How I Beat Scratch-Off Lottery Tickets
Fascinating story in Wired about Mohan Srivastava, a geological statistician in Toronto who figured out a way to beat scratch-off lotto tickets. His insight was realizing that computers were programmed to spit out the numbers in, say, a scratch-off tic-tac-toe game and that these numbers couldn't be random because the lotto company needed to control the number of winners. He started looking for numerical aberrations:
As a trained statistician with degrees from MIT and Stanford University, Srivastava was intrigued by the technical problem posed by the lottery ticket. In fact, it reminded him a lot of his day job, which involves consulting for mining and oil companies. A typical assignment for Srivastava goes like this: A mining company has multiple samples from a potential gold mine. Each sample gives a different estimate of the amount of mineral underground. "My job is to make sense of those results," he says. "The numbers might seem random, as if the gold has just been scattered, but they're actually not random at all. There are fundamental geologic forces that created those numbers. If I know the forces, I can decipher the samples. I can figure out how much gold is underground."
Srivastava realized that the same logic could be applied to the lottery.
He began spotting patterns on scratchers and taught himself to pick the winners. What's just as amazing to me is what he did next--instead of getting rich, he alerted the lotto company (which was so inept that it ignored him at first).

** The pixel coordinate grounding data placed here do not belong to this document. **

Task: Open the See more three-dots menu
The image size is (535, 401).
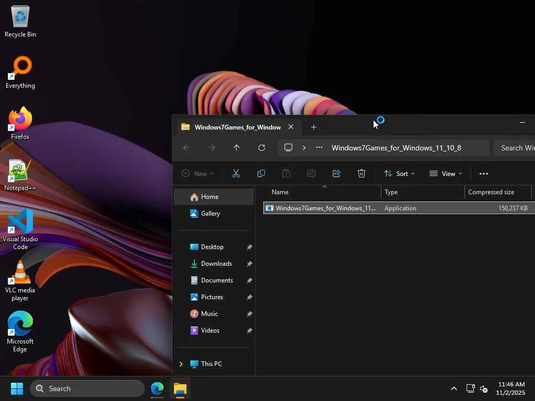Action: (484, 173)
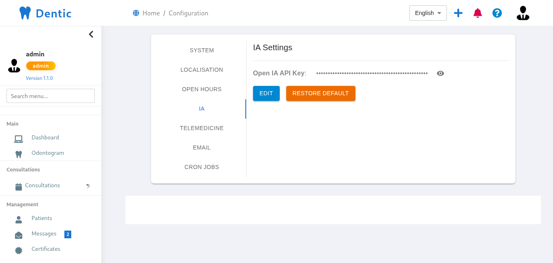Screen dimensions: 553x263
Task: Focus the Search menu input field
Action: coord(51,96)
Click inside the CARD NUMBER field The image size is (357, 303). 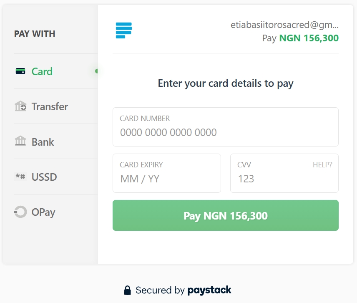click(x=225, y=132)
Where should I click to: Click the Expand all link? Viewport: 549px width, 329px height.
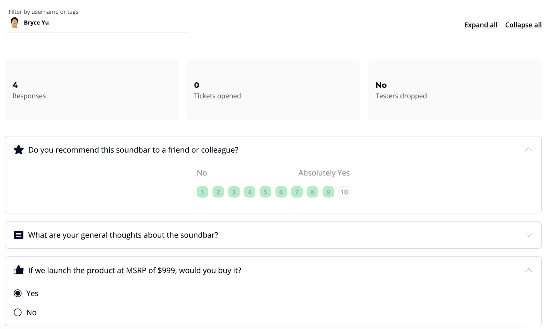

This story struck a chord because I also figured out how to beat scatchers (to an extent) while working at a liquor store during college, although not nearly as efficiently as Srivastava did and using "math" that was more or less limited to counting the fingers on my hands. The liquor store was in a pretty shady neighborhood that attracted a lot of alcoholics who loved playing scratchers. I think they liked the social aspect of it as much as anything--hanging around the store and bullshitting us as they rubbed off their tickets. Alcoholics are impulse buyers when it comes to scratchers. They'd buy five, scratch them off, and if they didn't win, they'd buy some more. But these were not wealthy individuals. At a dollar a ticket, they could rarely play more than 10. Then they'd mutter, crestfallen, and go collect enough empty cans to buy a 40.
Scratchers are a simple odds game. The tickets come in packs of a couple hundred. Watching alchies scratch tickets all day, you eventually realize that there are a more or less fixed number of winners per pack. You also realize that if the ten tickets just scratched were losers, there's a pretty decent chance one of the next ones will be a winner. So I fell into the habit of buying a couple tickets anytime I witnessed an alchie on a losing streak. I'd scratch 'em off in front of the poor guy, and more often than not, I'd win a few bucks. Occasionally, even $50 or $100. This would drive the alchies absolutely berzerk--which was great entertainment for bored liquor store clerks who make $5 an hour. And every once in a while, you'd go home with some extra cash.
I was never "scientific" enough to track this system. But it seemed pretty clear that I was winning more than I was losing. Although not so much that liquor-store clerkdom trumped blogging for you guys. So if anyone is interested in hanging around a liquor store all day with a bunch of alcholics, feel free to use my system. But be a little nicer about it than I was and scratch off your tickets in private.